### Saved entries
· · ·

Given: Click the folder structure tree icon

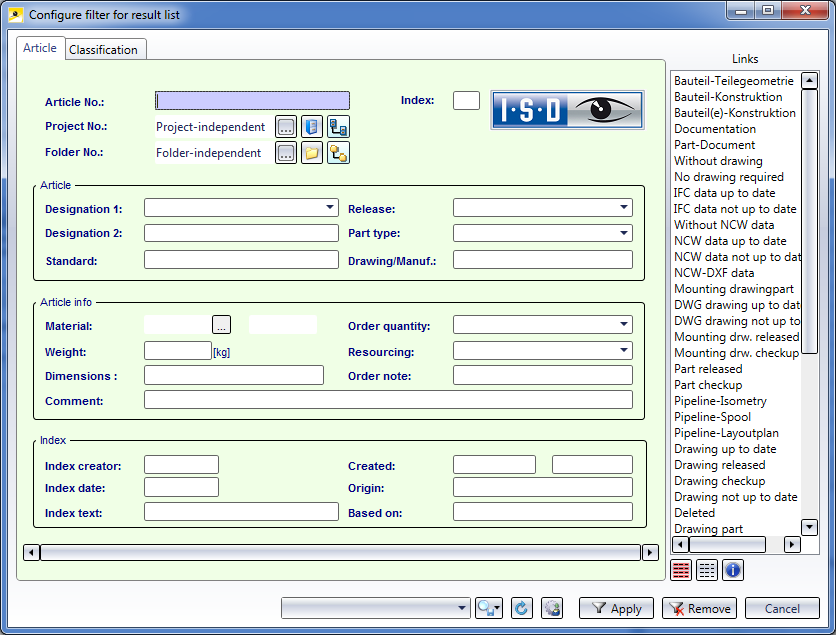Looking at the screenshot, I should (338, 153).
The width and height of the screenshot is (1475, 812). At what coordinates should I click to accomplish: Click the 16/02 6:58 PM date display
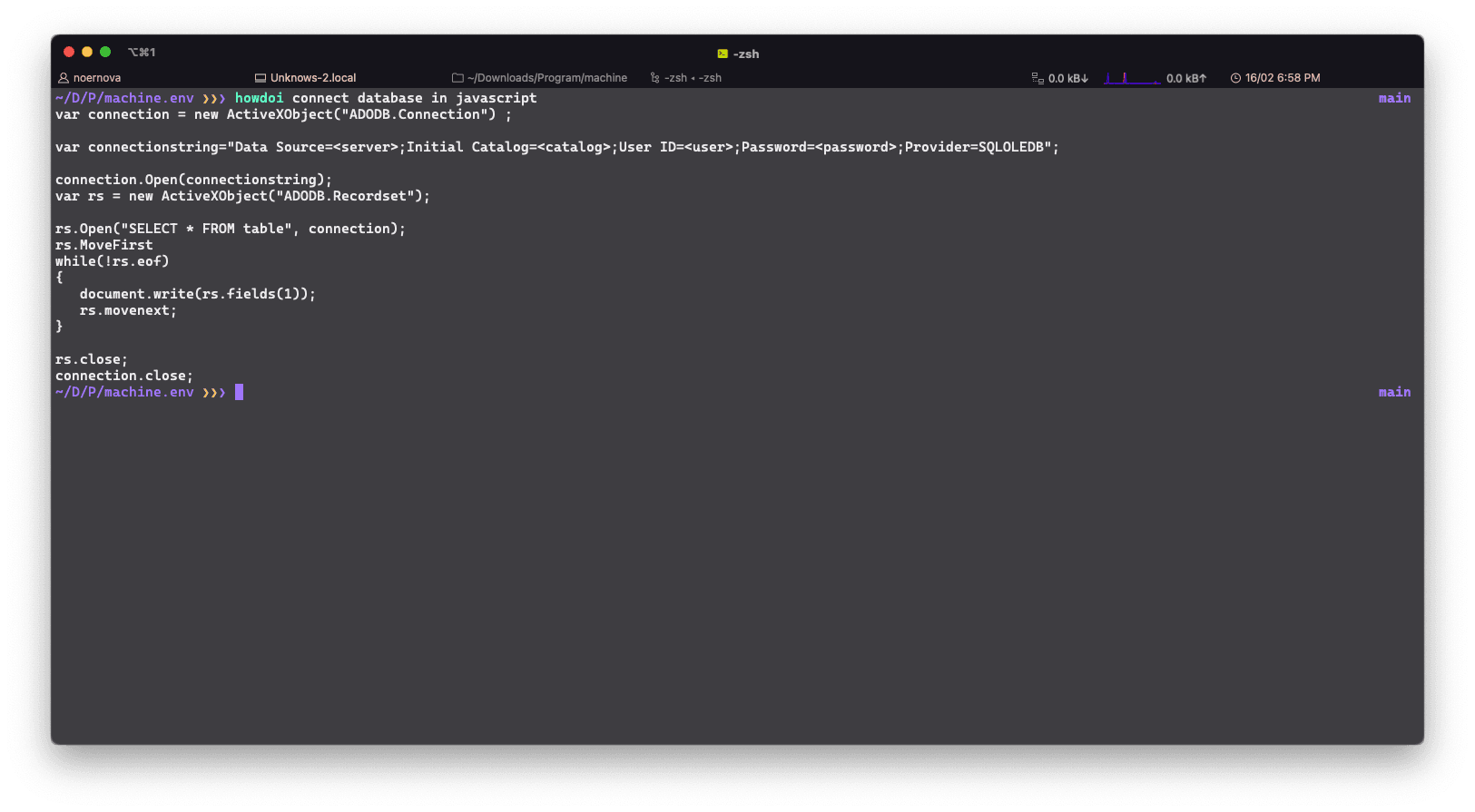click(x=1283, y=78)
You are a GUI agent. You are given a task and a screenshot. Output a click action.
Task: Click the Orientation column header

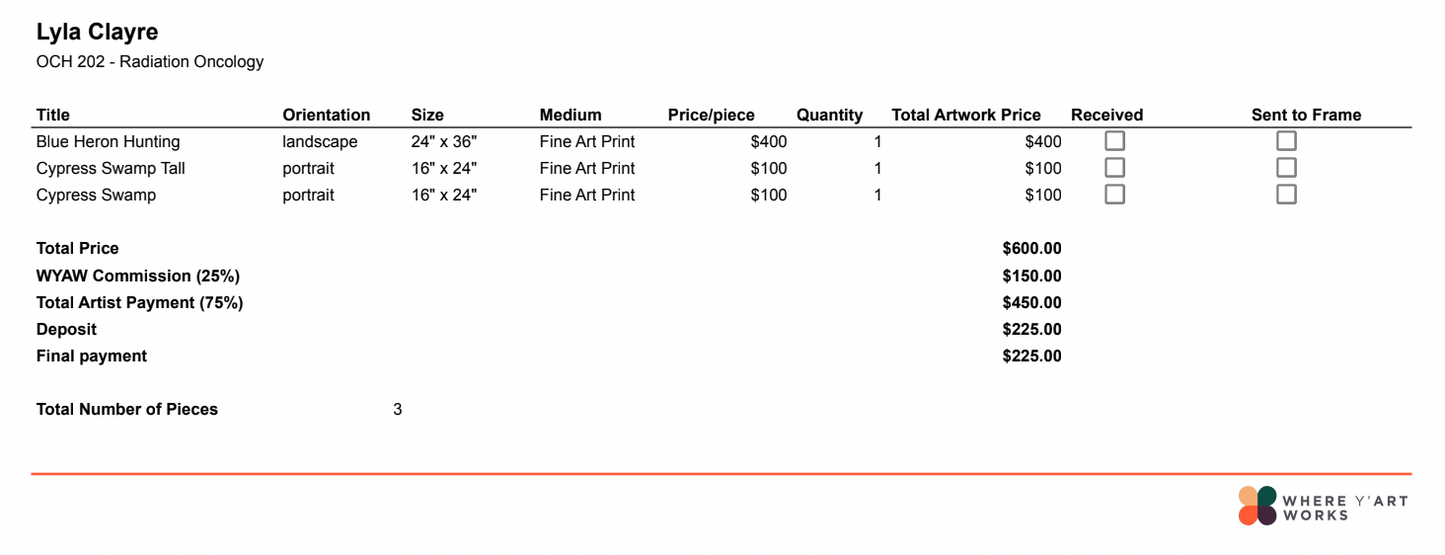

· · ·

### TO DO
Although the records contain pictures, the output must hold only their exact wording.

### SOLUTION TO THIS EXERCISE
Given: Click the folder structure tree icon

Looking at the screenshot, I should (338, 153).
The width and height of the screenshot is (1475, 812). At what coordinates should I click to accomplish: Click the 16/02 6:58 PM date display
click(x=1283, y=78)
You are a GUI agent. You are given a task and a screenshot. Output a click action.
Task: Click the Orientation column header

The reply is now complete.